While market pundits have often been telling the investors that it is impossible to time the market, it could be only partially true.
As everyone wants to buy low and sell high, it becomes a daunting task, particularly during and in the aftermath of such a pandemic. Investors also devise different strategies of either buying in tranches or forego a margin of 5-10% above the bottom.
While there is no sure way to know when the market or a particular stock has bottomed, keeping certain indications in mind usually help. Some data comes handy to know what is the bottom and when it is formed along with the base.
Probability and back testing can give a reasonable idea on when does the recovery start and how fast and accurately the confirmation could be arrived at.
Follow through days offer certain data, but that does not mean that time has come to jump into the market. Though about bottom one can only say retrospectively that it has been formed, the base formation can be more apparent.

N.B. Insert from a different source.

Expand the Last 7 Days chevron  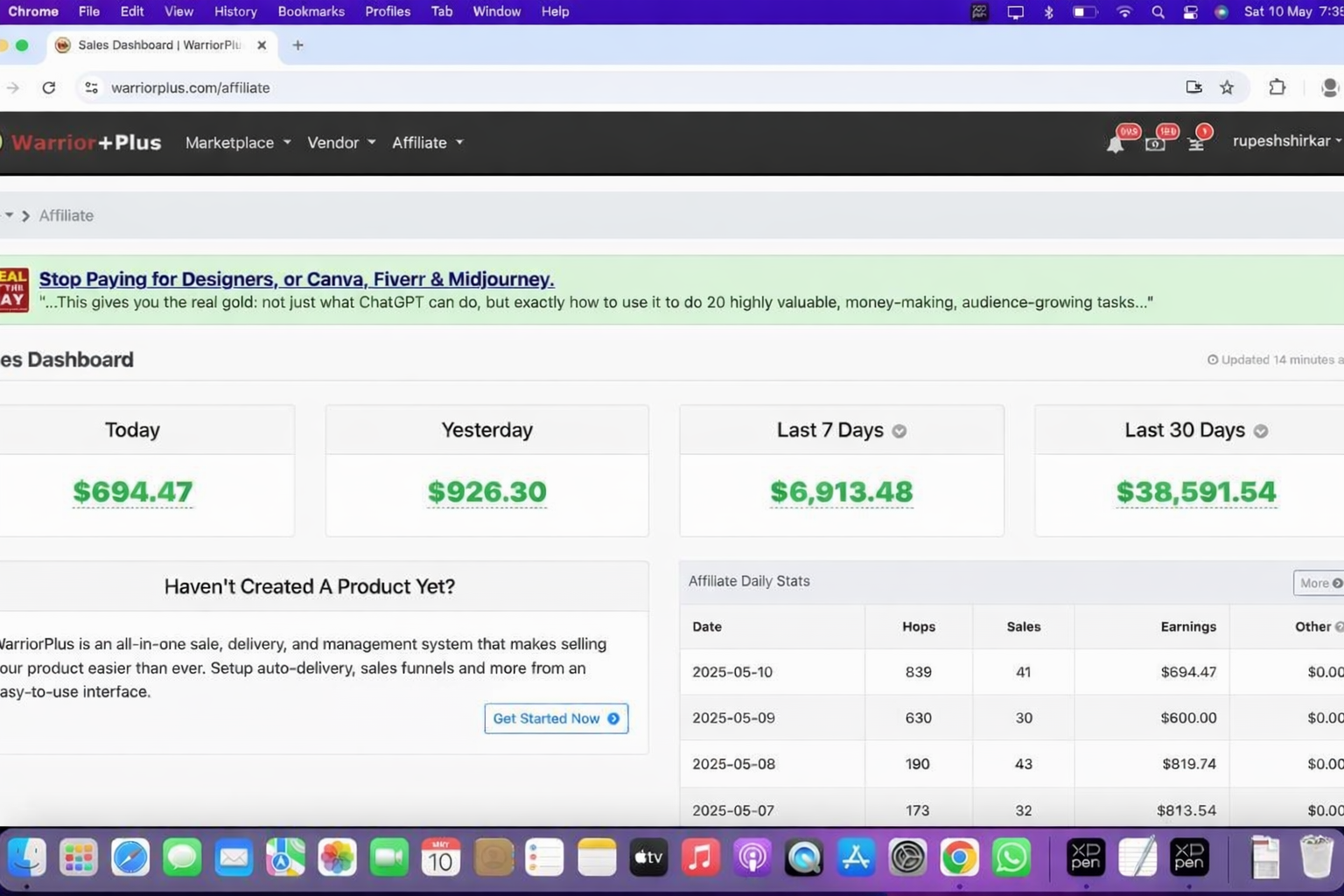[899, 431]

It is formed after a strong fall. The market or the stock trades near but does not close below the lowest closing. It may continue like this for some weeks or maybe a few months.
The second indicator to base formation comes when it starts trading 5% above the lowest closing and out of 9 consecutive closings, not more than 3 are negative closing and the remaining 6 are positive closings. And no day it closes 10% below in remaining days.
It will be pertinent to note that many times false signals are generated. Because the market is in no hurry to form either base or bottom.